Lorsqu’il a été parlé hier des œufs bios et de Monoprix, il y avait une ambiguïté, une erreur, dans ce qui a été dit, car on pouvait comprendre que Monoprix ne fait plus que des œufs bios. En fait, Monoprix vend des œufs de toutes sortes, mais elle a sa propre marque et celle-ci ne vend plus des œufs dits de batterie.

C’est bien entendu différent. Autant revenir brièvement sur cette question, à l’arrière-plan compliqué. Par exemple, voici un aperçu de la grande distribution en parts de marché. On a ainsi Carrefour, qui a 21 % des parts de marché, Leclerc qui en a 17 %, Intermarché qui fait 14 %, Casino qui fait 10 %, Système U 9 %, Auchan 8 %, Lidl 6 % et Aldi 3 %.

Comme on le sait, ces distributeurs se font une guerre totale.
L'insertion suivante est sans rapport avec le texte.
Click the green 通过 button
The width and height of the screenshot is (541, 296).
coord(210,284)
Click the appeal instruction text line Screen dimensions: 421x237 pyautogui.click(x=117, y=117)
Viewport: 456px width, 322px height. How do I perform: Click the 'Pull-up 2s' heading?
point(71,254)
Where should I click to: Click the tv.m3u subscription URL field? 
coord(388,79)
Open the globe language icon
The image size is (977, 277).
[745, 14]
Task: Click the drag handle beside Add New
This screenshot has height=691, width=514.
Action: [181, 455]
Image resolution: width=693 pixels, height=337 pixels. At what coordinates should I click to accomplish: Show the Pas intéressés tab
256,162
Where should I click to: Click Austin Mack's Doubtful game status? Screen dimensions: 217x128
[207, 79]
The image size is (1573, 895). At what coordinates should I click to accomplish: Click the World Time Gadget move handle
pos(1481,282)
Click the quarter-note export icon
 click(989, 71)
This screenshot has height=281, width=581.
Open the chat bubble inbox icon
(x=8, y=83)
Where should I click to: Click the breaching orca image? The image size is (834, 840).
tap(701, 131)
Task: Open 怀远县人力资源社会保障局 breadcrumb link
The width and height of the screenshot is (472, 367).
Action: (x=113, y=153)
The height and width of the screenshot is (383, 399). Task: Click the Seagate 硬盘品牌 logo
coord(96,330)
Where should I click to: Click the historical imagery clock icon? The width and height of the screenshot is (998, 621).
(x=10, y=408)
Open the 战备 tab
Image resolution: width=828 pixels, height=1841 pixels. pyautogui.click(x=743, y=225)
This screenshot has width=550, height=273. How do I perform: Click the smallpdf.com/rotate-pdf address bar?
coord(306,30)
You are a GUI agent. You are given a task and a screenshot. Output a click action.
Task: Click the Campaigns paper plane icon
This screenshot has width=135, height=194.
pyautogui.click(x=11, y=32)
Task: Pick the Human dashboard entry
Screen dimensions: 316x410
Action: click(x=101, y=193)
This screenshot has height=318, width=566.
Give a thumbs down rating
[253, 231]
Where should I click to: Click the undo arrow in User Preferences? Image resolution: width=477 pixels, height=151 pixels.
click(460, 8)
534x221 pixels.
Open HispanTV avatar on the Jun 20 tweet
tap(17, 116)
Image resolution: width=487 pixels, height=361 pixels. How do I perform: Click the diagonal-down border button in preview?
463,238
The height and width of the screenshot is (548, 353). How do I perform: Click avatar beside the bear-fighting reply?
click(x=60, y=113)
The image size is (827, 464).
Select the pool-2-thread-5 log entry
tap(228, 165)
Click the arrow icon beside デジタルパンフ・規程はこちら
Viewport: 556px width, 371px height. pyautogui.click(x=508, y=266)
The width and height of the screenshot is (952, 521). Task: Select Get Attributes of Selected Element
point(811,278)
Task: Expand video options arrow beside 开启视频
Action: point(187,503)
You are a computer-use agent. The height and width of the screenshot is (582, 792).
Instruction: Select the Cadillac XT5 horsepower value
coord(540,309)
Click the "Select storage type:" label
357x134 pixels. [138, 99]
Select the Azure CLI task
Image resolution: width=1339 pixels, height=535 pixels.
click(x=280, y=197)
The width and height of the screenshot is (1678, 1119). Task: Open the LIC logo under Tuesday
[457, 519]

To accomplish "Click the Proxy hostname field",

On ne voit pas trop comment l’un d’entre eux pourrait supprimer un produit de ses rayons, alors qu’un autre continuerait à le vendre.

Et où est Monoprix dans cette histoire ? Eh bien Monoprix est une marque du groupe Casino, tout comme Casino, Franprix et Leader price. Donc même une campagne sur Monoprix ne représente qu’un aspect d’un distributeur, qui de toutes manières peut se rattraper ailleurs…

Qui plus est Monoprix est une marque ici assez « haut de gamme ». Les bobos et les riches vont à Monoprix, pas à Leader price, bien sûr. Ils peuvent assumer un choix « éthique » pour leur marque, car ils ne sont pas à un euro près lorsqu’ils achètent des œufs…

C’est peut-être pour cela que l’association L214 vise désormais Système U. Mais dans tous les cas donc, comme dit hier, il n’existe pas de distributeur refusant les œufs de batterie, et on voit mal comment dans un contexte de concurrence, qui plus est exacerbée, cela pourrait être le cas.

De manière plus intéressante par contre, voici ce que dit un document de 2011, tiré des « Journées de Recherche avicole ». C’est un peu vieux et donc moins actuel que le document dont il était parlé hier, néanmoins le principe était déjà le même : à quoi ressemblerait la production en 2025 ? Et là où c’est intéressant, c’est qu’il y a des scénarios.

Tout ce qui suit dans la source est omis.